The 5-year Government of Canada bond yield sits at approximately 3.11%, some 86 basis points above the policy rate. That spread reflects genuine uncertainty about the rate path. Canadian producer prices rose 2.4% month-over-month in March, driven by energy and petroleum costs from the conflict. March CPI came in at 2.4%, up from 1.8% in February. The BoC warned in March that higher global energy prices would push total inflation up in coming months. That warning is now arriving in the data.

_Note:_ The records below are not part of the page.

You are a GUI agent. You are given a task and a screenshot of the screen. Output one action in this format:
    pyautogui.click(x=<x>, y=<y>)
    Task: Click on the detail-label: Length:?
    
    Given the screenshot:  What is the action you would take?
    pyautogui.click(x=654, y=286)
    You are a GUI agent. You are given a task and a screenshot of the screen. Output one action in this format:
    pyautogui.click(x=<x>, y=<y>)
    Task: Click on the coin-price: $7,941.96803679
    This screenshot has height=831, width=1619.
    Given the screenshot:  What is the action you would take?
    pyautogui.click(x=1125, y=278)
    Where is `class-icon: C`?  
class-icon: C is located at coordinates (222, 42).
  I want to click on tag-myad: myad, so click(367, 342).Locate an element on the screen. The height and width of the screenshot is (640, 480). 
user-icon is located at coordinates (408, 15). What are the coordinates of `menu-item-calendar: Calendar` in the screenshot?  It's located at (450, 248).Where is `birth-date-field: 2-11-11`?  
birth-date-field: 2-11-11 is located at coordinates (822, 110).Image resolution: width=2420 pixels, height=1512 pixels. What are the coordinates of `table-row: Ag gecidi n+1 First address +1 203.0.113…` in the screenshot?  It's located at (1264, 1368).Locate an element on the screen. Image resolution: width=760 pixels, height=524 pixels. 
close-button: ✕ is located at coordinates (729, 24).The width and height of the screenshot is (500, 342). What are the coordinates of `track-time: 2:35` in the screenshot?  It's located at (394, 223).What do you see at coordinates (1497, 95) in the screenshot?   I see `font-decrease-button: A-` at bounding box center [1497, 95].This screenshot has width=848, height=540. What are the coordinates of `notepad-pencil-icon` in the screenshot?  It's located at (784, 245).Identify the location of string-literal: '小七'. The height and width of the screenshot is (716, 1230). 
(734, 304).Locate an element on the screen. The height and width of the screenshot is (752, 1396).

The Warsh confirmation hearing added a new variable. Warsh declared “regime change” at the Fed: a new inflation framework, potentially fewer FOMC meetings, and less forward guidance. The DOJ dropped its investigation of Chair Powell on Friday, clearing the path (though Senator Tillis continues to hold the committee vote). A Warsh Fed that distinguishes between demand-driven and supply-driven inflation, as his academic work advocates, could cut rates into an oil shock that the BoC must hold through. That cross-border divergence would narrow the Canada-U.S. rate differential, strengthen the Canadian dollar against expectations, and complicate every fixed-income positioning assumption advisors have built around the current rate path.

RBC’s Claire Fan captured the BoC’s posture: because core inflation is softening, the Bank has room to be “flexible and patient,” waiting for concrete signs of broadening inflation before acting. But patience has a cost when oil sits above $105 and the Pentagon estimates six months to clear Hormuz mines. The “transitory” framing the BoC needs to justify a hold is getting harder to defend with each week the strait stays closed.

What it means for clients: Clients with mortgage renewals in the May-September window are making fixed-versus-variable decisions with fewer anchors than they had a month ago. The 5-year bond yield at 3.11% directly prices fixed mortgage rates. Wednesday’s MPR language will determine whether that yield rises further or stabilizes.